One tried-and-true way to measure the impact of a newspaper reader comment is to look at the discussion it provoked in that thread. Another is to find a comment listed in a brand new weekly New York Times feature.
On both fronts, Kirstie in Brooklyn has scored, sparking a lively debate in connection with the Feb. 22 article Renewed Efforts to Stop Subway Sex Crimes by Metro reporter (and F train rider) Emma G. Fitzsimmons, and ranking at No. 6 in the Feb. 27 edition of the paper’s Our Best Comments of the Week:
Ladies, just do what I did in 2011… A man decided to masturbate in front of me mid-day on the R train. There were even other passengers on the car. When the doors opened at the next stop (after I had yelled at him and shamed him in front of everyone else) he fled. So, I pursued him, tackled him, and held him for 10 minutes until the police arrived. When the police came, they were hesitant to handle the situation appropriately until I insisted they arrest him. This behavior must stop, and women must feel empowered to take matters into their own hands.

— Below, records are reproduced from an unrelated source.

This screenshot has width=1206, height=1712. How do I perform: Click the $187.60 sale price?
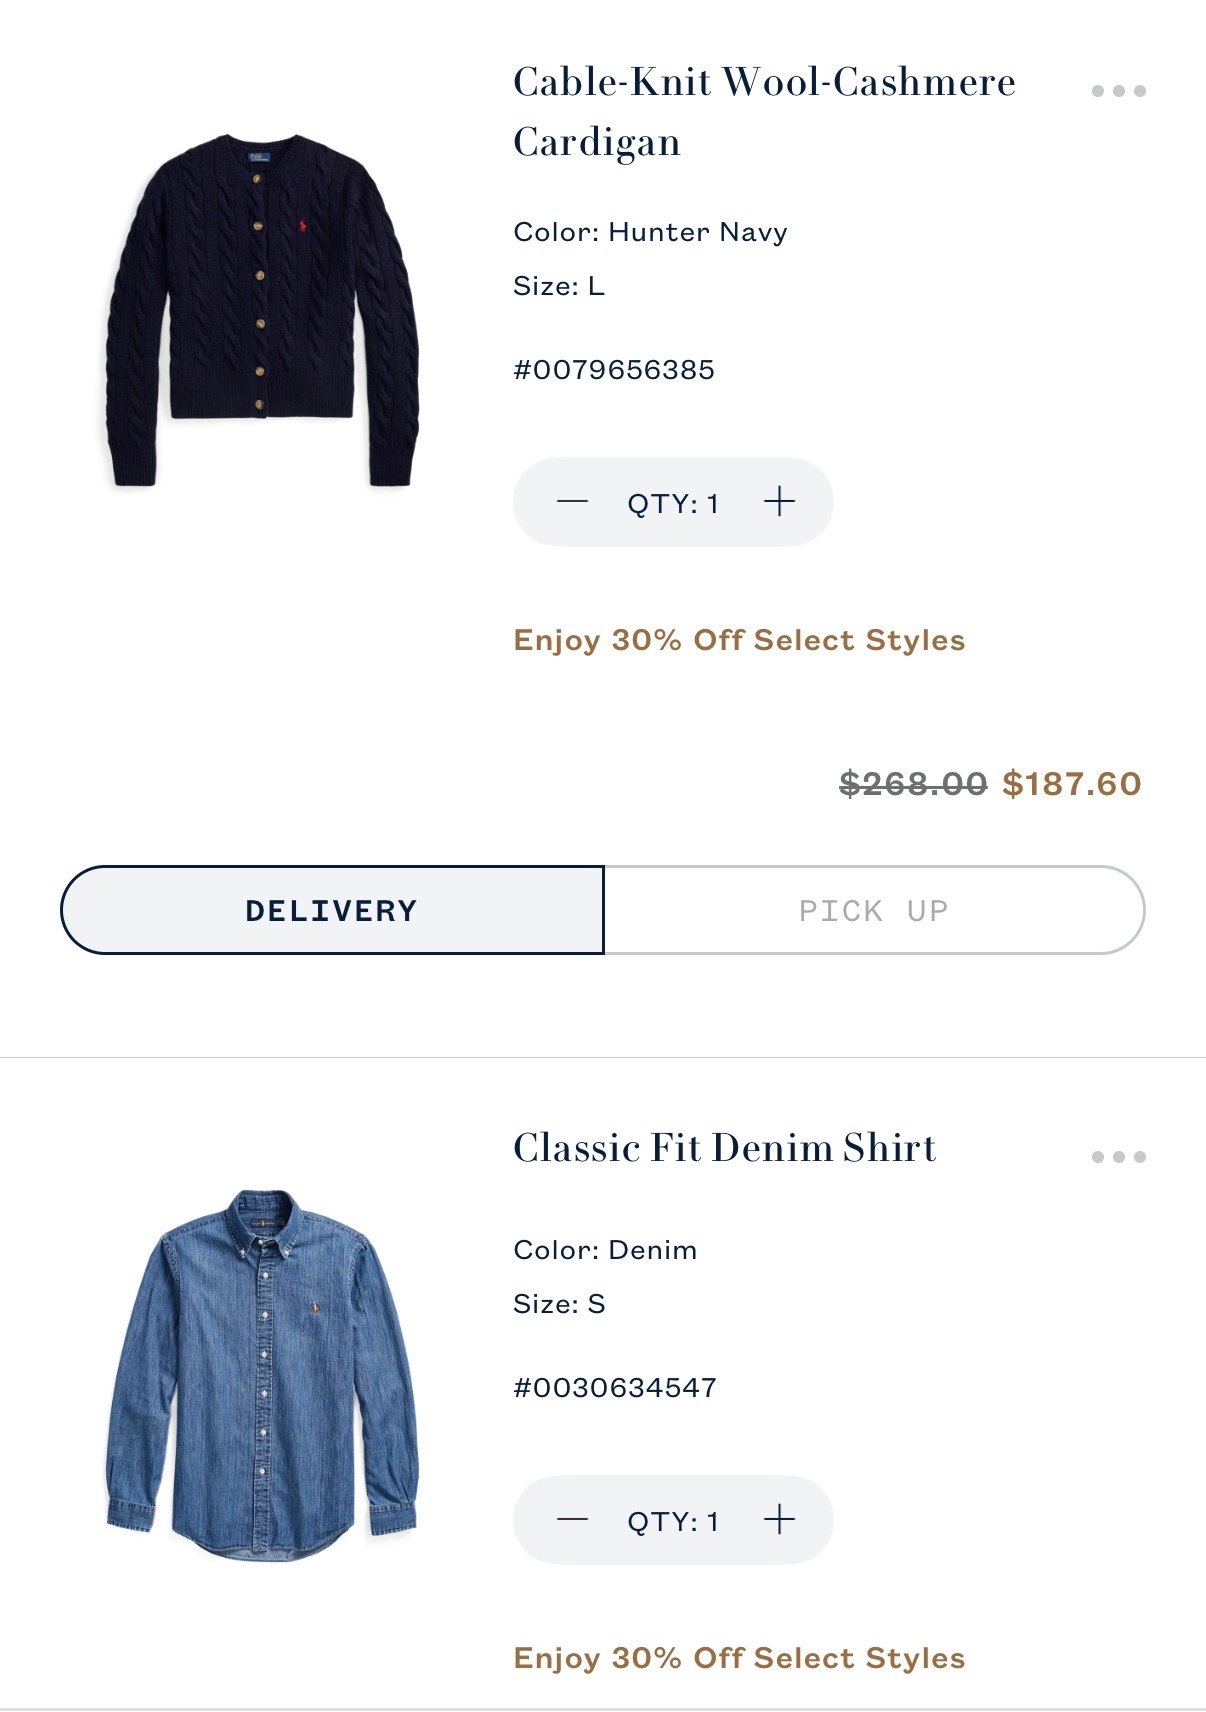[1071, 784]
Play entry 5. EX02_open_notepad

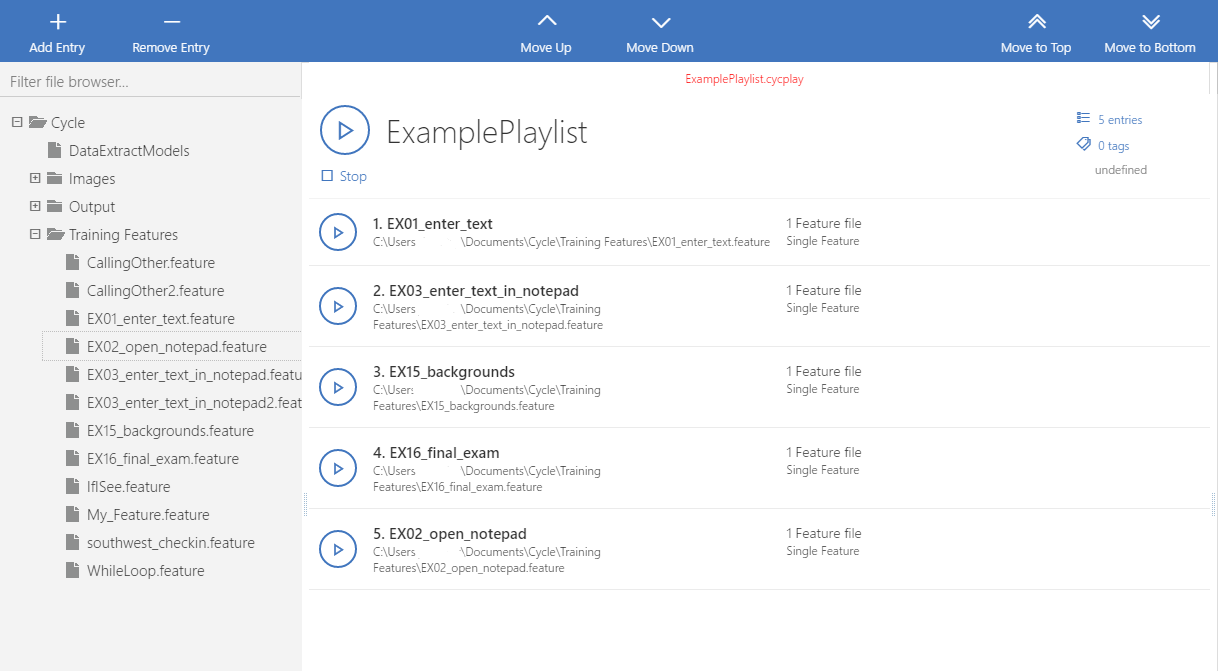(x=338, y=549)
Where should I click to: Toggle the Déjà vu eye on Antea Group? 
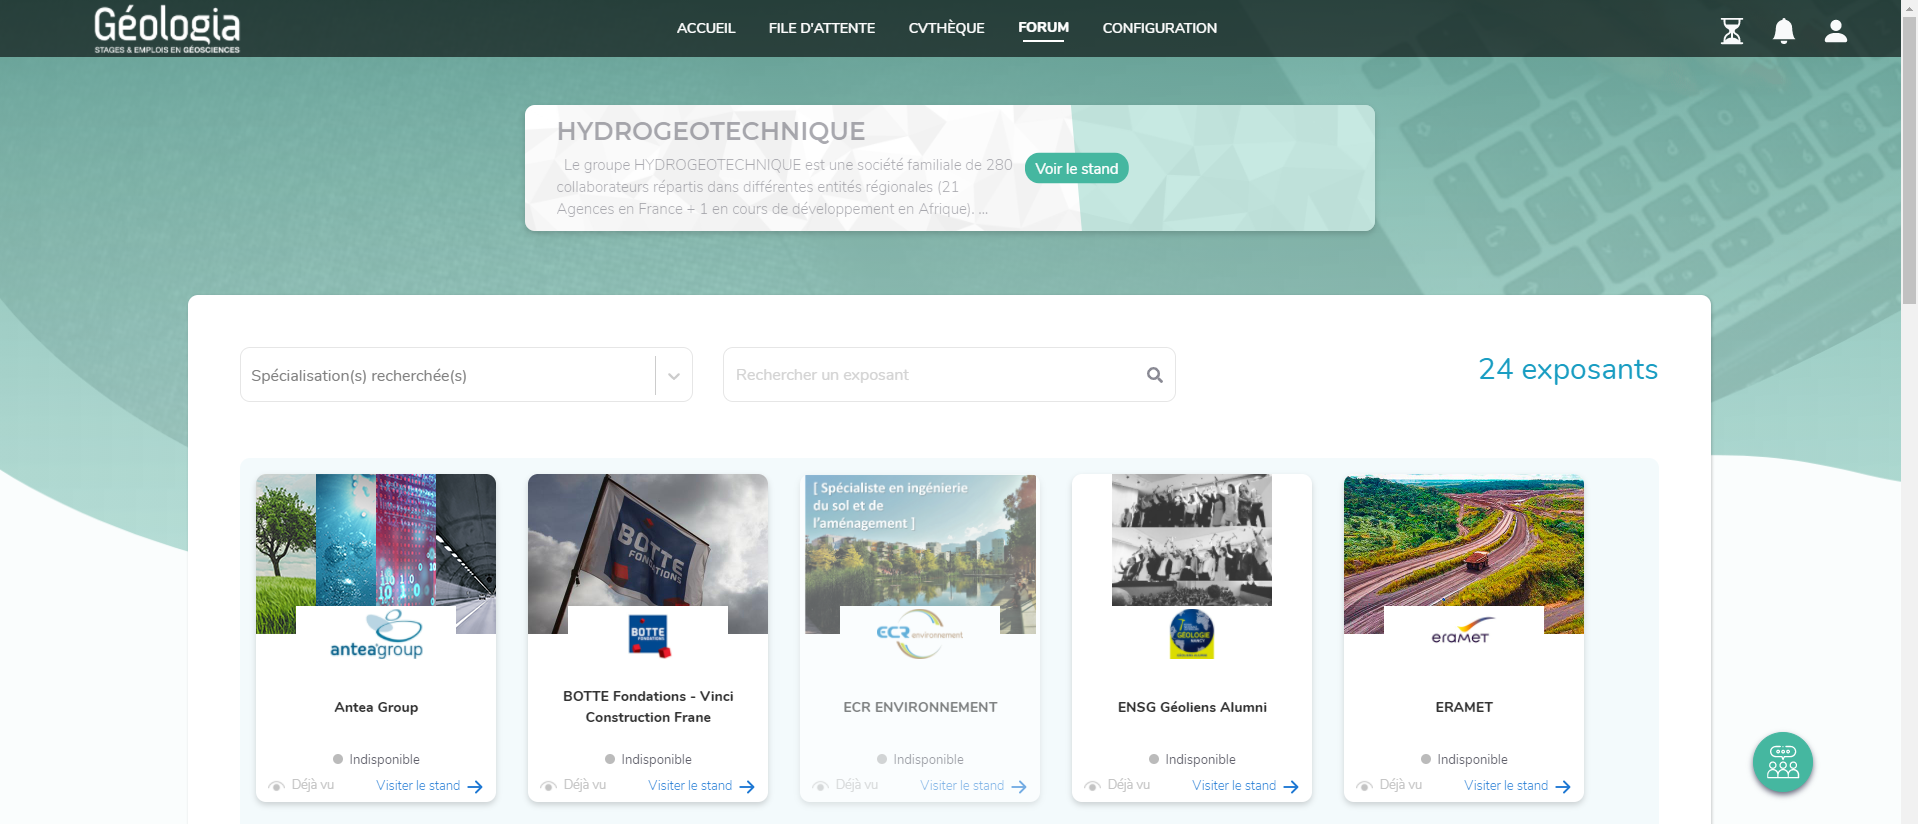pyautogui.click(x=277, y=786)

Intriguingly, the Times reader ranked directly above Kirstie at No. 5, AR in New York, is also one of the people who separately responded to her comment and engaged with her in further discussion. As you might imagine, opinion is divided on whether the course of action chosen is feasible or too dangerous for others to follow.
We must also commend article reader Socrates, from Verona, N.J., for framing in the comments Kirstie’s 2011 heroism within the familiar parlance of today’s ubiquitous multiplex and comic book superheros:
Look, up in the sky!
It’s a bird!
It’s a plane!
Faster than a streak of lightning,
More powerful than a masturbating punk,
Mightier than the NYPD,
This amazing lady from the planet Kickass, the woman of steel, Superwoman. Possessing remarkable physical strength, Superwoman fights a never-ending battle for truth and justice, disguised as a mild-mannered subway rider named Kirstie.
The Times launched Our Best Comments of the Week on Feb. 20. Highlighted selections are chosen by readers as well as Times journalists; the feature is curated by the paper’s community editor Bassey Etim.